3 min read

Machine Learning Operations - MLOps explained

Machine Learning Operations - MLOps explained

MLOps is the continuation of DevOps, extended for Machine Learning. It allows data scientists, data engineers, application developers, and the operations team to collaborate, reducing the time from model creation towards first production deployment.

"Putting Machine Learning models in production is easy when you have just a few, however when you work at scale and have to manage thousands of them, such technologies do not exist yet." - Xavier Geerinck

It was seen by Gartner in the phase of "Peak of Inflated Expectations" in its 2020 Hype Cycle for Data Science and Machine Learning report, with the plateau being reached in 2 to 5 years. Illustrating the expectations that are being set. MLOps is just as DevOps, not a technology, but rather a methodology that should be followed to increase efficiency and stability.

Now you may wonder: "Why would I adopt MLOps in my organization?". To answer that question, we should start by looking at the typical lifecycle in more detail.

MLOps Lifecycle

In the illustration above, we can see that a typical lifecycle starts with a data scientist experimenting and eventually creating a machine learning model. This however is not the bulk of the work, typically taking 1 week to create such a model.

1 week is an underestimation, not including the time for data gathering, extensive data processing, …

Once a model is created, collaboration is needed to promote it to production. This is what leads to the biggest chunk of the work, as different parties have to be involved to do so.

It starts by working together with an application developer, whose responsibility is typically to define parameters, define startup and finally package the model ready for deployment. A model is typically integrated through a REST API interface, such that anyone requesting the model can easily interface with it, send the request and receive a response (often a prediction or classification) that can be consumed by the demanding application.

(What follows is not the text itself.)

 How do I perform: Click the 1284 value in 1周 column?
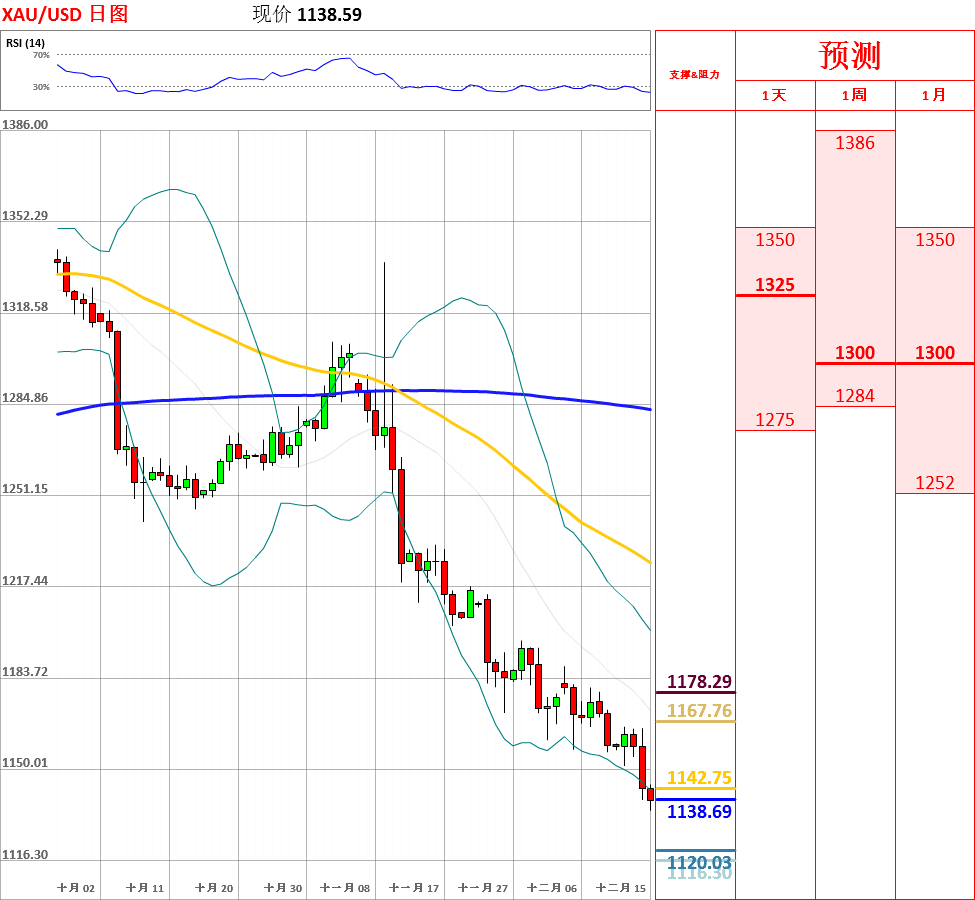pos(854,396)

Afterward, the model is provided to the operations team. They will take the packaged model and put it in production. Creating a production deployment is then similar to a typical deployment. Taking into account aspects such as scaling, tuning, caching, versioning, …

While the last block is similar to MLOps, where we create a pipeline that allows us to deploy models to production and manage them. The biggest nuance is in the type of system we are deploying here. In Machine Learning, we often work with "closed-loop" systems (ref. Closed-Loop Control Systems). Where feedback has to be gathered and taken into account for a future iteration.

MLOps Value

But where does the value of MLOps lie? Just as in DevOps, MLOps focuses on streamlining the production process, allowing for a continuous cycle. When this cycle is implemented well, MLOps will allow your organization to gain several benefits (including but not limited to):

  1. Reduction in model publishing cost
  2. Improved monitoring
  3. Correct feedback loop implementation
  4. Cross-team collaboration

MLOps at Scale

MLOps is still in its infancy stage, with Microsoft stating: "Putting Machine Learning models in production is easy when you have just a few, however when you have thousands of them, it becomes a hurdle"

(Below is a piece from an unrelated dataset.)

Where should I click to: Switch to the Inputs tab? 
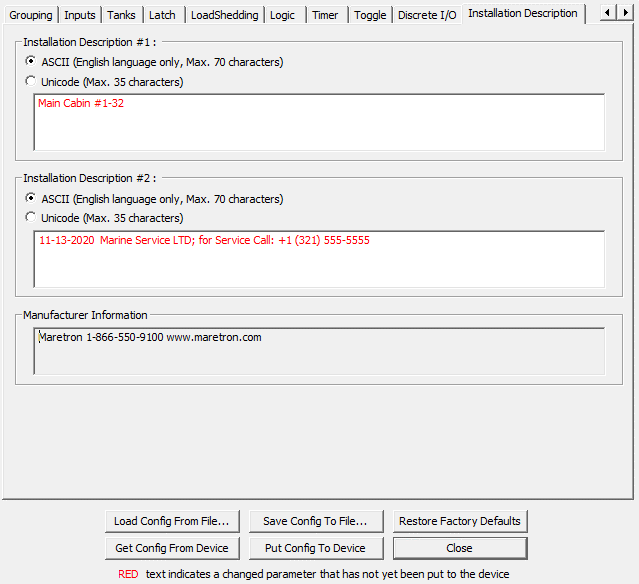(x=80, y=15)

"Putting Machine Learning models in production is easy when you have just a few, however when you work at scale and have to manage thousands of them, such technologies do not exist yet." - Xavier Geerinck

Because of this, companies such as Microsoft, Uber, Airbnb, and others build these platforms themselves. Often releasing this knowledge to the public through their cloud platforms, technology sessions, or open-source code available on GitHub.

Conclusion

If your company is utilizing Machine Learning today and you have multiple models in production but are not yet utilizing the MLOps methodology, it might be worth look into this! The benefits MLOps brings in the long-term will outweigh the disadvantages.